Stored items from a collection
━━━━━━━━━━
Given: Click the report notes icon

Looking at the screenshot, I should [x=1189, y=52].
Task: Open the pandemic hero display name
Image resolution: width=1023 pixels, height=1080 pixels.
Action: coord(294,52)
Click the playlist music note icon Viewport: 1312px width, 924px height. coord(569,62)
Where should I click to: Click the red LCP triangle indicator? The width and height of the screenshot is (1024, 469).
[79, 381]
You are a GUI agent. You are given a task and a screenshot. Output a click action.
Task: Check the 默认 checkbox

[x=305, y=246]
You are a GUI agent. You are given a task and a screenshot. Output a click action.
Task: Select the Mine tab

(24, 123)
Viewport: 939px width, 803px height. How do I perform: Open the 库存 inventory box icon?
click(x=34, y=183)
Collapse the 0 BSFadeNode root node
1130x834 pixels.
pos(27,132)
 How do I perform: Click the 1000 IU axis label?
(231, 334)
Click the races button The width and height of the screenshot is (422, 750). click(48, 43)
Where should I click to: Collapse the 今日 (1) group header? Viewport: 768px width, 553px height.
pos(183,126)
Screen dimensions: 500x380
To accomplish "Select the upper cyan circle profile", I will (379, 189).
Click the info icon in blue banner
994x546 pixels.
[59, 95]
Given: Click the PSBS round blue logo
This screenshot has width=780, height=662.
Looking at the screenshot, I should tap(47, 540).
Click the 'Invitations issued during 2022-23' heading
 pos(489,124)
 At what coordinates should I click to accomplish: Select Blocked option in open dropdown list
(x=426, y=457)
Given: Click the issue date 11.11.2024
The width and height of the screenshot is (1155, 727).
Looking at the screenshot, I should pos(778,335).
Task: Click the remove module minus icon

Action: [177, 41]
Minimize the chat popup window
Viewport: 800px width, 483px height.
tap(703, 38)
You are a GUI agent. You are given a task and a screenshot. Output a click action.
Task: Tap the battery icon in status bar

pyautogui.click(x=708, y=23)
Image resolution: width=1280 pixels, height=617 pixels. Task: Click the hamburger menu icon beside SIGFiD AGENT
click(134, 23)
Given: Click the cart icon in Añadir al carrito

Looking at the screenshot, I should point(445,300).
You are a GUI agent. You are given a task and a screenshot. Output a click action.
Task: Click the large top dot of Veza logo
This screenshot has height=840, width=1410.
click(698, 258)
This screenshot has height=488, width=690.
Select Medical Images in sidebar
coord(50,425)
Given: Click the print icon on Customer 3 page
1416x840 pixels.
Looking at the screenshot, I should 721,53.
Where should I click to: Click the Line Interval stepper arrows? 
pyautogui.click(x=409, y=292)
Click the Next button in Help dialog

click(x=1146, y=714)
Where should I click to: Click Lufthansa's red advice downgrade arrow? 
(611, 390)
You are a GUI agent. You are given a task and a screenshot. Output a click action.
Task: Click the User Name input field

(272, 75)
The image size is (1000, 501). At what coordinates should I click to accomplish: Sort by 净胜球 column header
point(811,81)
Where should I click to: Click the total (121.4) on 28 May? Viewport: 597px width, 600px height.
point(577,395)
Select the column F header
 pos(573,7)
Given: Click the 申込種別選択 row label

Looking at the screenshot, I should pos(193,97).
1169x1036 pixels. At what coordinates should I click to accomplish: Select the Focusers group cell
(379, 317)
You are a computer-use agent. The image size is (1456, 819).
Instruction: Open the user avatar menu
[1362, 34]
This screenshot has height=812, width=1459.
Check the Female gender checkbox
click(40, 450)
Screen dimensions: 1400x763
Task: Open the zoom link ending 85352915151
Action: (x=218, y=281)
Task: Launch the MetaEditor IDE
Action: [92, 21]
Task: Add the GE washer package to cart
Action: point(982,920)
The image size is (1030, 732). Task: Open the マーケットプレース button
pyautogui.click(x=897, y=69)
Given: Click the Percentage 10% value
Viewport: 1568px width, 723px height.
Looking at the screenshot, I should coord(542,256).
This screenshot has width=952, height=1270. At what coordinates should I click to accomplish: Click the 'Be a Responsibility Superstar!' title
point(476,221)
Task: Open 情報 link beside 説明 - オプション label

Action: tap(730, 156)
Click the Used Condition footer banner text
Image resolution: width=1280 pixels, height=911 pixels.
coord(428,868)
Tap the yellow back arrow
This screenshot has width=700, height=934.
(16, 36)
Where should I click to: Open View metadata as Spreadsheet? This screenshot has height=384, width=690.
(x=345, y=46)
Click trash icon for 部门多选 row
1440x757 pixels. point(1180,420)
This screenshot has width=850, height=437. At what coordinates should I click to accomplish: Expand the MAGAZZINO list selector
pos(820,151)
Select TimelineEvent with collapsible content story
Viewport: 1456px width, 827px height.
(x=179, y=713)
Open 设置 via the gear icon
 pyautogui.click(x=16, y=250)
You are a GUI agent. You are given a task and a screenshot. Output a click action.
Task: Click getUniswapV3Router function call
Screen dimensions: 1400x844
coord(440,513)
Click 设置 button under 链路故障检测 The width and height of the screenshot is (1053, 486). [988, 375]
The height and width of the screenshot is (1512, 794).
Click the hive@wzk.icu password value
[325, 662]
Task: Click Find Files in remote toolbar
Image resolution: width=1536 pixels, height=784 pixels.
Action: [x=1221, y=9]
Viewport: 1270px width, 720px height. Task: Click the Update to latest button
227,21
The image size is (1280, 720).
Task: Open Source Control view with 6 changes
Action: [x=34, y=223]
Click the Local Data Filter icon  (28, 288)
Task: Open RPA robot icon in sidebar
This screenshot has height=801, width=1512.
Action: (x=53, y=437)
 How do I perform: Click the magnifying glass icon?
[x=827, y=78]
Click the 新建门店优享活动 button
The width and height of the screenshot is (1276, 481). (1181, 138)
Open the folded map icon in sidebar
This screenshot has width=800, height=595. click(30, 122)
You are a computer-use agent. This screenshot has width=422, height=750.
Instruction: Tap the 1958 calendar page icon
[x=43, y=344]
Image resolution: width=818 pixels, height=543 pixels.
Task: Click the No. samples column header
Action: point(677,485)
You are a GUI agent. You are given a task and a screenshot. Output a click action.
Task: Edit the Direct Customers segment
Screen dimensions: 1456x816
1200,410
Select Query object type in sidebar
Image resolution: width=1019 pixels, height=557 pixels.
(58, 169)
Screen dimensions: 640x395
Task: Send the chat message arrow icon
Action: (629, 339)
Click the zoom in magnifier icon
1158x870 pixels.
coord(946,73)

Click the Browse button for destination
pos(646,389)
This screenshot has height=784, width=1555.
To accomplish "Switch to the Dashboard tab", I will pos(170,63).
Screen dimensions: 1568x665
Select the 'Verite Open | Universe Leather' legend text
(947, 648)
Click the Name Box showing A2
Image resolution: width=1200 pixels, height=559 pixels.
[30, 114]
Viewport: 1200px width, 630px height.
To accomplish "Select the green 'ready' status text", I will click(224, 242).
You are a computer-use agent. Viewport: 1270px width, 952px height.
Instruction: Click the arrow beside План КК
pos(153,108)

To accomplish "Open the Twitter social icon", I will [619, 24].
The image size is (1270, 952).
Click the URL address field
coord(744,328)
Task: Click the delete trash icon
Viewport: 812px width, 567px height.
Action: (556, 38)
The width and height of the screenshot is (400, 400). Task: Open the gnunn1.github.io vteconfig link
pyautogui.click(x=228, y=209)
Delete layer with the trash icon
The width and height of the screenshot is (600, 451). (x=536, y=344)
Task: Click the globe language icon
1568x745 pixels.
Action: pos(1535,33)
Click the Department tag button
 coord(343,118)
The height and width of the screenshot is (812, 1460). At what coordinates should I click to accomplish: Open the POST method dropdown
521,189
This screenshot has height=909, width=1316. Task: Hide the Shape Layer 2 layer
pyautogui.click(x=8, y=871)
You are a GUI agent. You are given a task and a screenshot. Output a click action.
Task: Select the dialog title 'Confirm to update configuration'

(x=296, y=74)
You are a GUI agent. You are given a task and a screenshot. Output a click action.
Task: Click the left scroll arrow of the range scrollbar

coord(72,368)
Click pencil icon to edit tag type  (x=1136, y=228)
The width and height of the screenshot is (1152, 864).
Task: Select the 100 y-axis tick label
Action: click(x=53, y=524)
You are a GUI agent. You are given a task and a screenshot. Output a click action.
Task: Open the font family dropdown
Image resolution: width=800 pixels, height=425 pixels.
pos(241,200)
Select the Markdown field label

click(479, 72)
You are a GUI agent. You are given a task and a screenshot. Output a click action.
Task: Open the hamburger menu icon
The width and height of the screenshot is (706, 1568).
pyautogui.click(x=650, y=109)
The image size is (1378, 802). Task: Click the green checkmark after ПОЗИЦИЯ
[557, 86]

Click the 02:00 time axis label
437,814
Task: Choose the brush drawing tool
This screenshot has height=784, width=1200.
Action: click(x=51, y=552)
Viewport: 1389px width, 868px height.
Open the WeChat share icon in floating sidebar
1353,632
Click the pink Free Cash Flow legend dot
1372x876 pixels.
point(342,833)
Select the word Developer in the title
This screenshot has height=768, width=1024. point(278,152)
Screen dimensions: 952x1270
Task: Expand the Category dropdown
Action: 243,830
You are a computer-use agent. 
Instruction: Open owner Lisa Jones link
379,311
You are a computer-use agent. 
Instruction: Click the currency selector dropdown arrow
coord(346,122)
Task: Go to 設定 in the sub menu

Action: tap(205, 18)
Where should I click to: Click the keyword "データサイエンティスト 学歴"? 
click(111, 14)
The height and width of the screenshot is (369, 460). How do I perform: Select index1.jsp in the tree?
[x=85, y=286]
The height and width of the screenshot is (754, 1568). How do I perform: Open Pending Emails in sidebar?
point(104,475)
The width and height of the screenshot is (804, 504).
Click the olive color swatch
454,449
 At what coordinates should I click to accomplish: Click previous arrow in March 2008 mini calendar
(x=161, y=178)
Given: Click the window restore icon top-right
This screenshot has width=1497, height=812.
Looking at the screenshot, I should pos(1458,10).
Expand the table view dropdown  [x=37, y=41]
━━━━━━━━━━
Problem =>
In the stretch of the listing from the line containing "This screenshot has height=812, width=1459." through the line containing "Action: point(982,920)", replace "Female" with "Male" and reproduce those lines with no other change.

Solution below =>
This screenshot has height=812, width=1459.
Check the Male gender checkbox
click(40, 450)
Screen dimensions: 1400x763
Task: Open the zoom link ending 85352915151
Action: (x=218, y=281)
Task: Launch the MetaEditor IDE
Action: [92, 21]
Task: Add the GE washer package to cart
Action: point(982,920)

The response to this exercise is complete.